What I did do, was to try and gain time by questioning her.

"Are you sure that your friend in London will receive you at such a late hour as this?" I said.

"Quite sure. Only say you will let me leave you when and how I please—only say you won't interfere with me. Will you promise?"

As she repeated the words for the third time, she came close to me and laid her hand, with a sudden gentle stealthiness, on my bosom—a thin hand; a cold hand (when I removed it with mine) even on that sultry night. Remember that I was young; remember that the hand which touched me was a woman's.

"Will you promise?"

"Yes."

One word! The little familiar word that is on everybody's lips, every hour in the day. Oh me! and I tremble, now, when I write it.

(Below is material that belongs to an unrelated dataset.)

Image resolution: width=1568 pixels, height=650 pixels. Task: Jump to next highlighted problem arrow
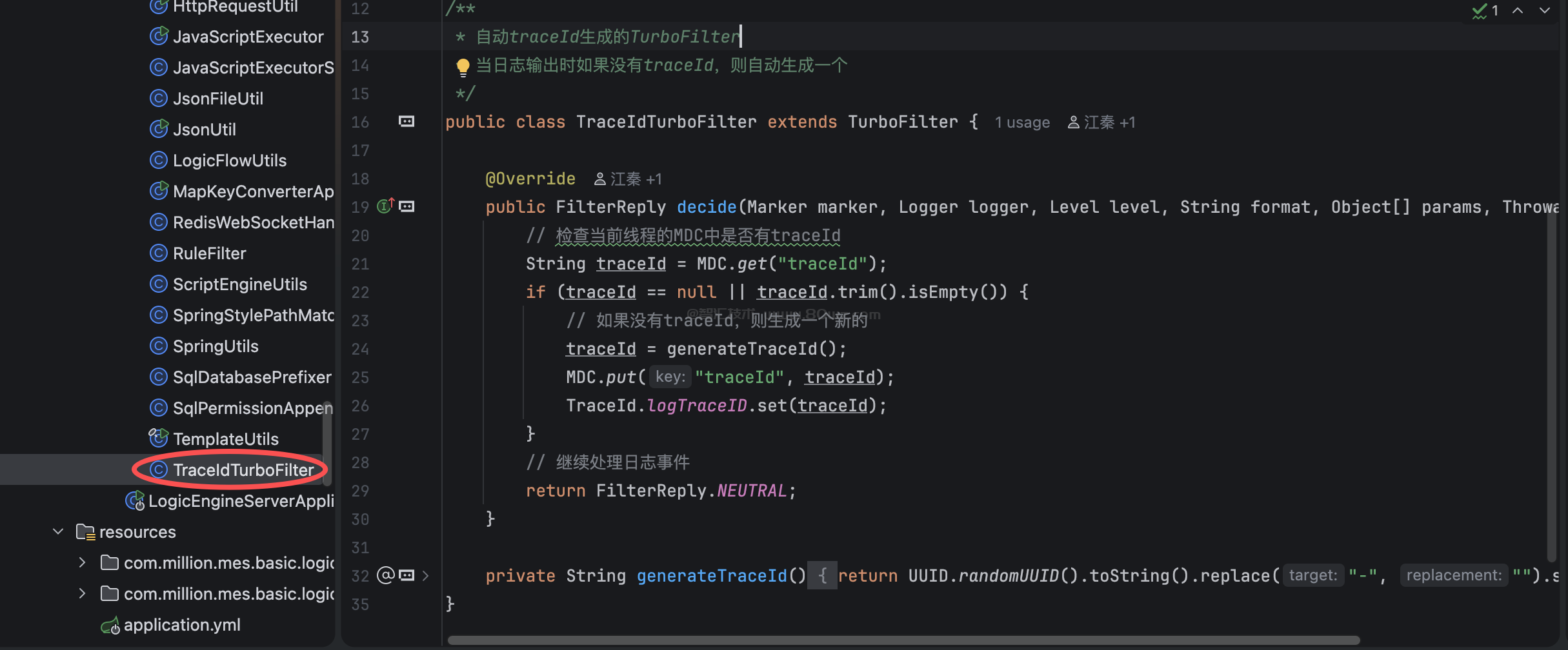1545,11
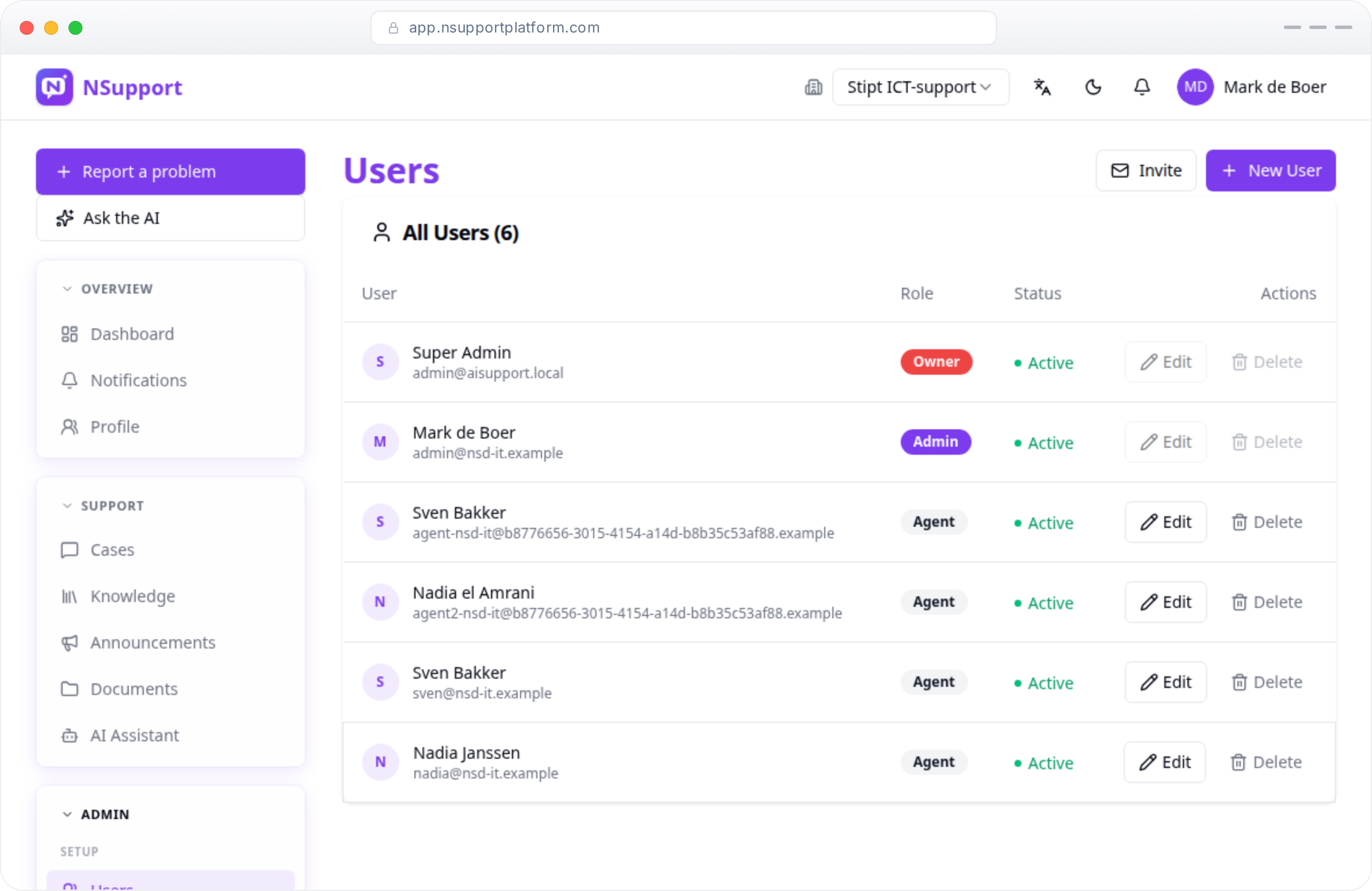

We set our faces towards London, and walked on together in the first still hour of the new day—I, and this woman, whose name, whose character, whose story, whose objects in life, whose very presence by my side, at that moment, were fathomless mysteries to me. It was like a dream. Was I Walter Hartright? Was this the well-known, uneventful road, where holiday people strolled on Sundays? Had I really left, little more than an hour since, the quiet, decent, conventionally domestic atmosphere of my mother's cottage? I was too bewildered—too conscious also of a vague sense of something like self-reproach—to speak to my strange companion for some minutes. It was her voice again that first broke the silence between us.

"I want to ask you something," she said suddenly. "Do you know many people in London?"

"Yes, a great many."

"Many men of rank and title?" There was an unmistakable tone of suspicion in the strange question. I hesitated about answering it.

"Some," I said, after a moment's silence.

"Many"—she came to a full stop, and looked me searchingly in the face—"many men of the rank of Baronet?"